Whether you manage a big PR staff or a small one, whether you work for a church, school, company or agency, and whether your firm has a big PR budget or not, keeping these five pillars in focus will help keep you on the right track as a senior manager in PR.

 

Accreditation: Learning the PR Playbook

A funny thing happened midway through my first true PR job in Montgomery, Alabama. My boss, who had been professionally accredited for years by the Public Relations Society of America, wanted me to do the same thing — become accredited in PR.

First of all, what was accreditation, and why did it matter? And why was he so strongly insistent about it?

I had already gotten involved with the Public Relations Council of Alabama (PRCA), during my first year in Montgomery. PRCA had great professional development opportunities like local, state and regional workshops with the Southern Public Relations Federation (SPRF). The SPRF is made up of similar associations from Louisiana, Mississippi and Northwest Florida as well as Alabama.

I had heard about accreditation — how it was for PR people who had several years of experience in the field. Accreditation meant you were serious about PR, that you could demonstrate advanced strategic thinking, and that you had dedicated yourself to the industry through study, practice and continuous improvement.

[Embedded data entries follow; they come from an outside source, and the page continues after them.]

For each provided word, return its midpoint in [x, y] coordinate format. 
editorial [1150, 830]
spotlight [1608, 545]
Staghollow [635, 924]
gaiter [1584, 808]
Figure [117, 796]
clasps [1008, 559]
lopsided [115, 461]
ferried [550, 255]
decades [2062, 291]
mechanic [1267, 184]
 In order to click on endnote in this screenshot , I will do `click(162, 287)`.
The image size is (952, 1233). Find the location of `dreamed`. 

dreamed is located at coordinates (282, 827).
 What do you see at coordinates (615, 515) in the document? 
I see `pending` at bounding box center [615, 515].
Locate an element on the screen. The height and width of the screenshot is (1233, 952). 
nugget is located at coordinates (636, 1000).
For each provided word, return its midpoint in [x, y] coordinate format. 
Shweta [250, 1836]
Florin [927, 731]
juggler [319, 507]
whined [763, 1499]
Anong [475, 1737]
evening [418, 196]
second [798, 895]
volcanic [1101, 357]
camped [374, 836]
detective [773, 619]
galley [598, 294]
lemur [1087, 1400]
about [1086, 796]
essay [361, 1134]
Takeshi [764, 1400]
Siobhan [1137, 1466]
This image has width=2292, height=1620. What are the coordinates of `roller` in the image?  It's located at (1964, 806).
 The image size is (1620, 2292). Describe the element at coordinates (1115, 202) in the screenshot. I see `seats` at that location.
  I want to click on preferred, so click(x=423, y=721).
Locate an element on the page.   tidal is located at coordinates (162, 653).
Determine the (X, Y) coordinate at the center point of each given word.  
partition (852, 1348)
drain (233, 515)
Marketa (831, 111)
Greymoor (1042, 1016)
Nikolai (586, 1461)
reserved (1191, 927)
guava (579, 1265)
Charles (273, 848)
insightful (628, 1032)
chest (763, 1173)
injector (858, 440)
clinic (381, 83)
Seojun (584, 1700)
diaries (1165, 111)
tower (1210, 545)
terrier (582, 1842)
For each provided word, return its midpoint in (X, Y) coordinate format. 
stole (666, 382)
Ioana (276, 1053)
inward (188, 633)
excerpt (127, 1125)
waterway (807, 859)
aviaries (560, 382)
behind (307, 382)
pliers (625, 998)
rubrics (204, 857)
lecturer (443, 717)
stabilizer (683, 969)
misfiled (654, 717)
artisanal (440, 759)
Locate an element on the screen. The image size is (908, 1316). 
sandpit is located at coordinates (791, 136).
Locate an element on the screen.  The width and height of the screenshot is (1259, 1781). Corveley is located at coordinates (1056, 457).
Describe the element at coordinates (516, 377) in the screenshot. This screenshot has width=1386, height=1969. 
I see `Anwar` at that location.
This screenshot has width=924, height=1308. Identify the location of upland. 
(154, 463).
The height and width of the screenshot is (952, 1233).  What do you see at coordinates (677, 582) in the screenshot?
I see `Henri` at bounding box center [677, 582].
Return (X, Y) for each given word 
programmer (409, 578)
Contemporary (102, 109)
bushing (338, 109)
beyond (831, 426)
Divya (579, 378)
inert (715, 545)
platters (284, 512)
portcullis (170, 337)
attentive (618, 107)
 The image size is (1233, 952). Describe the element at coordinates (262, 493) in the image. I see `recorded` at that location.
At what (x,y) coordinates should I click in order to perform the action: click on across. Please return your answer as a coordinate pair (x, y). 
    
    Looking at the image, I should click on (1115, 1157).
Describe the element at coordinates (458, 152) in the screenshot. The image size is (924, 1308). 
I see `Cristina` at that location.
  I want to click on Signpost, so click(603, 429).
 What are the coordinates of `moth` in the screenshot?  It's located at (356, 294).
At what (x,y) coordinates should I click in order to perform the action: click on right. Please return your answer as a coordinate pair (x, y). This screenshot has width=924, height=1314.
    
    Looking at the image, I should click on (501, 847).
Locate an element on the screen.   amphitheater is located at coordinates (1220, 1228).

It also required you to go through a curriculum of study about as rigorous as getting a master’s degree.

Yuk.

I had already taken a crack at graduate work in Montgomery. I had to stop after a year because it was just too much to handle with a young family and a full-time job at BellSouth.

Yet, my boss must have realized that without making PR accreditation a part of my performance commitments, I would probably never make it a priority. He was right.

After more than a year of study, I earned my APR (Accredited in Public Relations) accreditation.

APR preparation taught me the other side of PR blocking and tackling — to the actual playbook mindset needed to guide brands, companies and clients in developing PR strategy.

Getting the APR was a key step in one day becoming president of o2ideas. It taught me the analytical mindset needed to help some of the world’s greatest brands through some of their greatest challenges and victories. We’ll talk about that in the next post.

Meantime, I encourage all PR practitioners to pursue your APR as soon as you can. Don’t leave it up to someone else to make that decision for you.